Tall Oil, Loading, and Installation.

What is a tall oil loading solution, and what are the different types?

An example of an oil loading system in shipping would load heavy, viscous oils through a pipe from storage tanks to ships. The size or shape of this tank will depend on how much volume it needs to carry and its height – with taller tanks requiring more space for piping and valves than shorter ones do. Different shapes may also affect design considerations: while square-shaped vessels can pack tightly together at ports due to their ability not only to stack but fit side by side. Cylindrical hulls have less flexibility when docked alongside each other because they cannot share walls, so that rounder barrels might work better in tight quarters.

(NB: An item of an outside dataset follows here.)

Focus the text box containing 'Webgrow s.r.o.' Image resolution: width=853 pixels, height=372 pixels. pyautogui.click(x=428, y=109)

Crude Tall Oil (CTO), also referred to as “liquid rosin” or tallol, is a viscous yellowish-black odorous liquid. It’s a by-product of the Kraft process of wood pulp manufacturing after being separated from the black liquor sulfate. Tall oil extraction consists mainly of 15% – 35% rosin acids and 30% – 50% fatty acids and 30% – 50% pitch, a bioliquid used for energy generation and also as an intermediary in the chemical industry.

In Canada, most crude tall oil is incinerated as fuel in the lime kilns of pulp mills to displace the burning of fossil fuels. However, in the South Eastern United States, tall oil facilities fractionate the crude tall oil into value-added components. These include converting both the fatty and rosin acids into a feedstock for green diesel fuel.